Text segment:
Petula is an English feminine given name of uncertain origin. The best-known bearer of the name is British entertainer Petula Clark, whose given name is Sally and for whom Petula was a childhood pet name invented by her father. The name has also been in occasional use as an independent given name throughout the Anglosphere.
==Etymology==
The name might be a modern invention based on the flower name petunia, or an elaboration of the English term of endearment "pet" in combination with the suffix -ula as in the name Ursula. Petula might also be derived from the Late Latin petulare, meaning "supplicant".

Stated problem:
According to the text on the name Petula, what is Petula Clark's given name?

Recorded information:
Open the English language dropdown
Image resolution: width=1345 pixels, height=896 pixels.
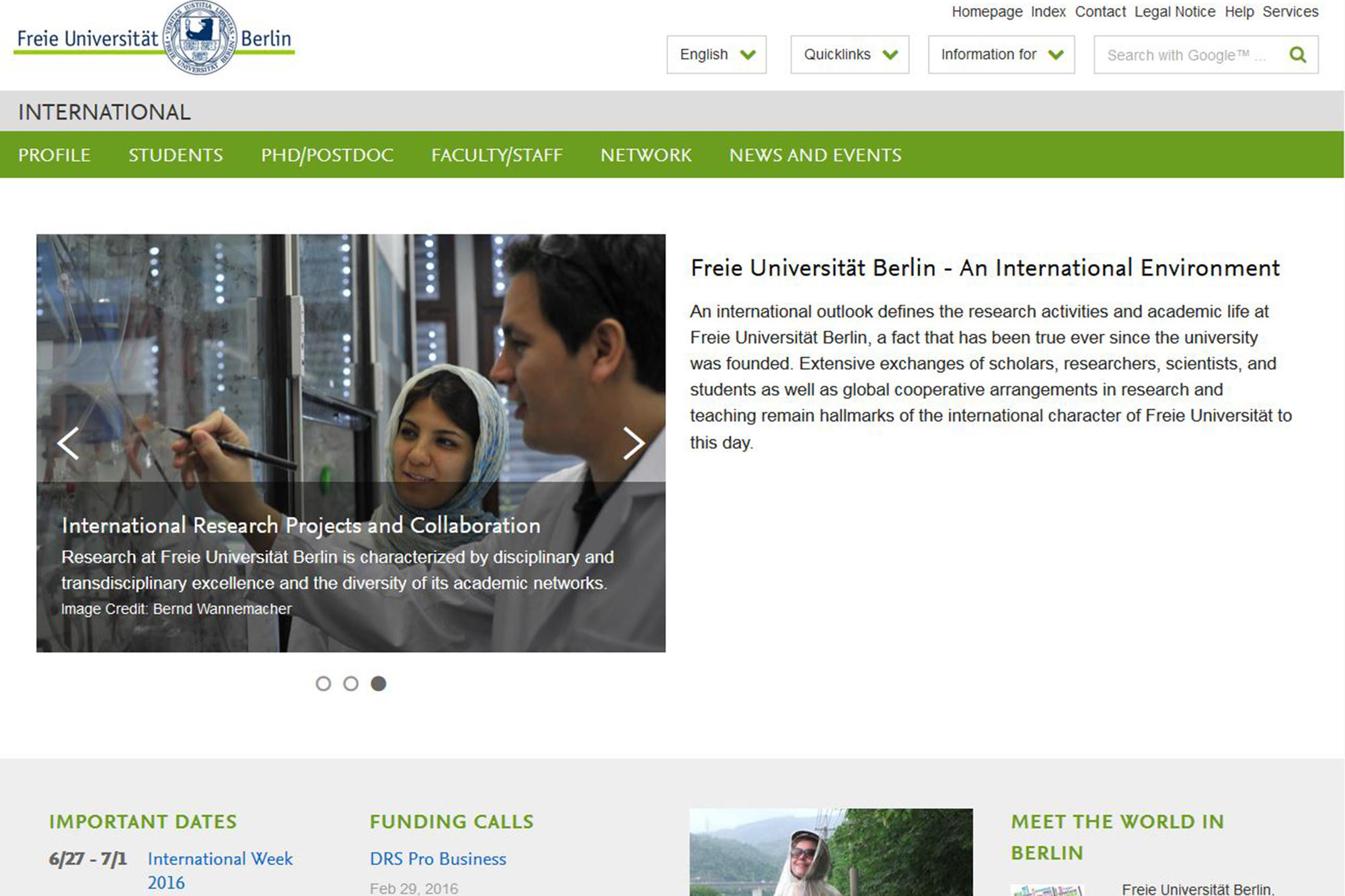[x=716, y=54]
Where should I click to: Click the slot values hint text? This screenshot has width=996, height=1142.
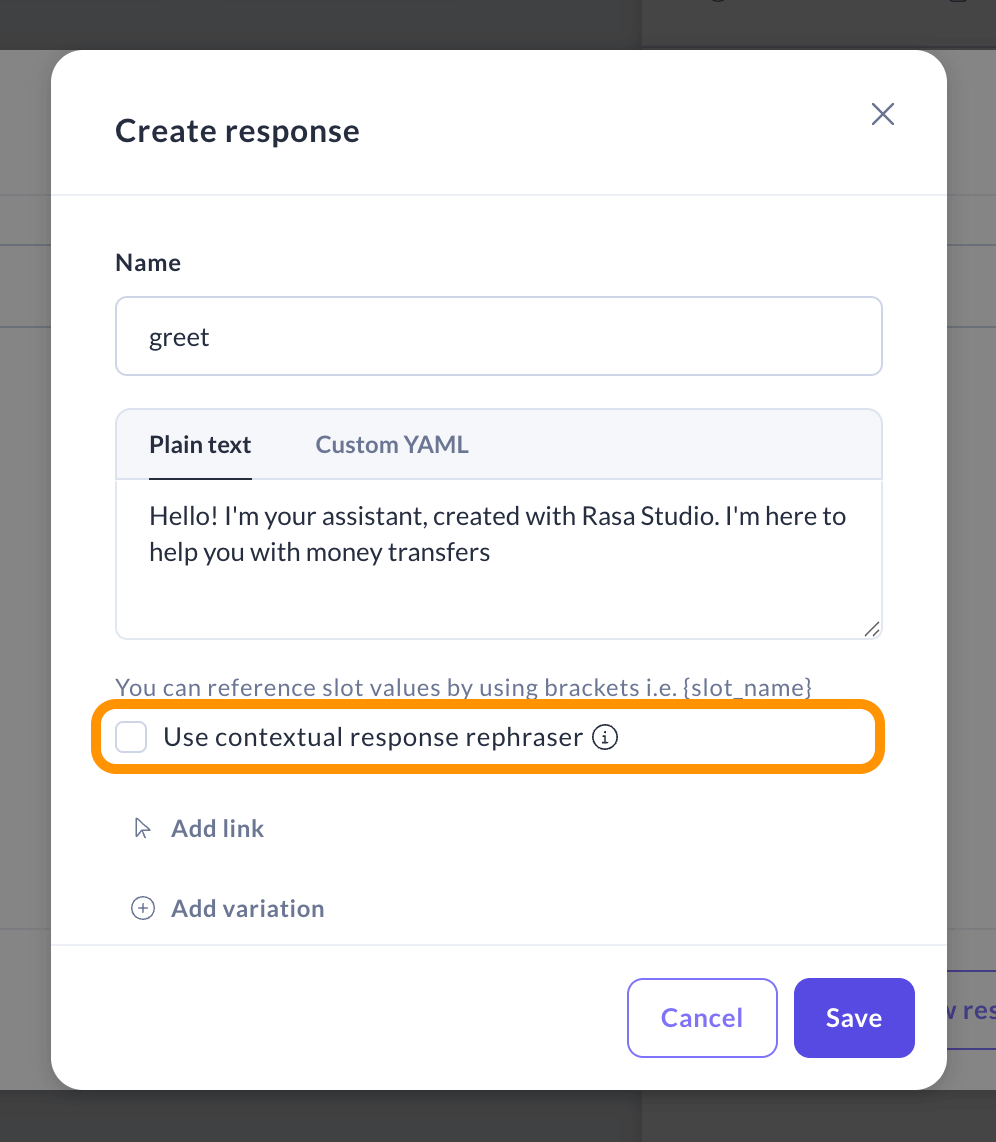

Result below:
Sally